In the November issue of the airline’s monthly magazine CX World, general manager revenue management Patricia Hwang says there has been a global trend of airlines ramping up capacity, in part driven by lower fuel prices. This has in turn led to overcapacity, with airlines slashing fares to fill seats.

Although Hong Kong’s capacity growth has been modest at 3-4% due to a shortage of slots at the city’s airport, the airline not only competes on point-to-point traffic but also on connecting traffic through Hong Kong or other hubs, says Hwang.
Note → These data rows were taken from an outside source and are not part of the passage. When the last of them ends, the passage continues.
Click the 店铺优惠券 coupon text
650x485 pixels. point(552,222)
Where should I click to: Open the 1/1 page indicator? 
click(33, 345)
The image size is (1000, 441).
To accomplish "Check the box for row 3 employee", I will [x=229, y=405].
“Strong growth in direct services out of mainland China is having a big impact on our business. For example, the capacity for China-USA traffic flows for the year to September increased by 19%, but passenger volumes grew at just 10%,” she adds.
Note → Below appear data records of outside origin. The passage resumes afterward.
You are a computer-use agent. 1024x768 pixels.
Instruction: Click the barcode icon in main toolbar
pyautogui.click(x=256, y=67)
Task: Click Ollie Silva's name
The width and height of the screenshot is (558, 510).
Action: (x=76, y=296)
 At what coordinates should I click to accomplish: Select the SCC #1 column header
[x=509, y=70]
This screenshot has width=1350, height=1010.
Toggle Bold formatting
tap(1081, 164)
In the Pearl River Delta region, airports and airlines have also been aggressively expanding. Out of Shenzhen for example, direct services to Sydney, Frankfurt and Seattle were launched this year, with services to Auckland starting in December.

Hwang’s comments follow Cathay’s warning in October that it has scrapped its profit forecast for the second half of the fiscal year, and is conducting a “critical review” of its business as overcapacity and poor yields have put pressure on revenue.

Cathay says the growth in new capacity, particularly in Asia, is running at “historically unprecedented rates”, and that competitors have also “dramatically improved” products and business model to “efficiently compete” against legacy operators such as itself.

Hwang says the airline will need to continue expanding its network as well as maintain its strategy of having “superior products and exceptional services” to stay ahead.

The rebranding of regional carrier Dragonair into Cathay Dragon will also provide a consistent brand that it believes will urge travelers to connect through Hong Kong.

“From a commercial perspective, increasing revenue from long-haul premium cabins will be a key focus next year, and we’ll continue to review our fare products to ensure we’re offering deals that remain relevant to our customers,” adds Hwang.